New methods to enhance colorectal cancer (CRC) screening rates are needed. The web offers novel possibilities to educate patients and to improve health behaviors, such as cancer screening. Evidence supports the efficacy of health communications that are targeted and tailored to improve the uptake of recommendations.
We identified unscreened women at average risk for CRC from the scheduling databases of obstetrics and gynecology practices in 2 large health care systems. Participants consented to a randomized controlled trial that compared CRC screening uptake after receipt of CRC screening information delivered via the web or in print form. Participants could also be assigned to a control (usual care) group. Women in the interventional arms received tailored information in a high- or low-monitoring Cognitive Social Information Processing model–defined attentional style. The primary outcome was CRC screening participation at 4 months.

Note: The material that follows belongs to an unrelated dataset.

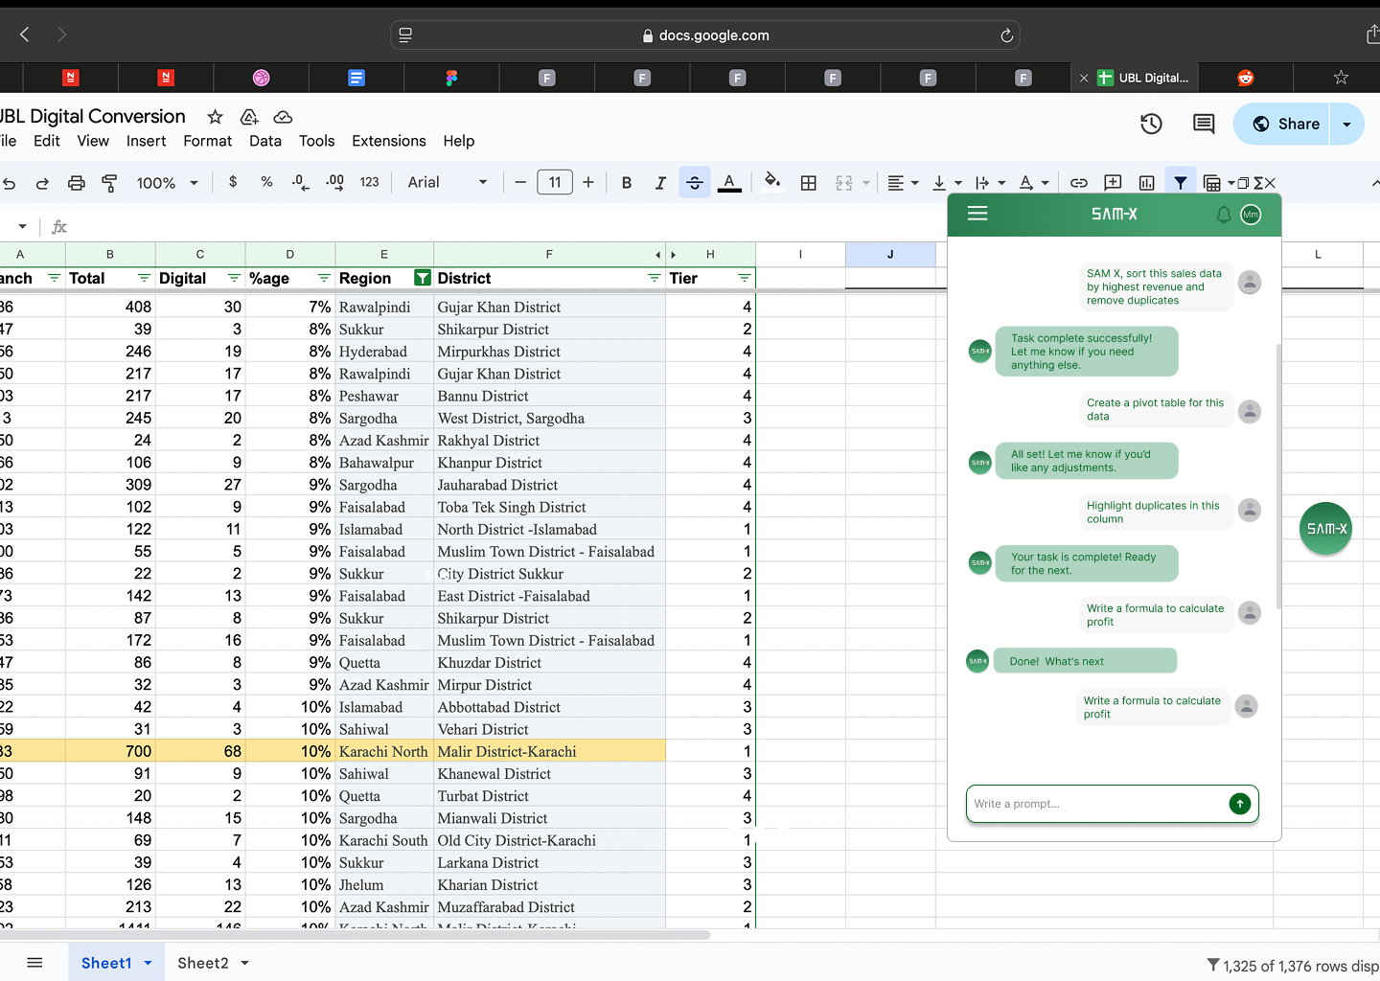Insert a chart using toolbar icon
This screenshot has width=1380, height=981.
point(1146,183)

A total of 904 women were randomized to the interventional or control group. At 4 months, CRC screening uptake was not significantly different in the web (12.2%), print (12.0%), or control (12.9%) group. Attentional style had no effect on screening uptake for any group. Some baseline participant factors were associated with greater screening, including higher income (P = .03), stage of change (P < .001), and physician recommendation to screen (P < .001).
A web-based educational intervention was no more effective than a print-based one or control (no educational intervention) in increasing CRC screening rates in women at average risk of CRC. Risk messages tailored to attentional style had no effect on screening uptake. In average-risk populations, use of the Internet for health communication without additional enhancement is unlikely to improve screening participation.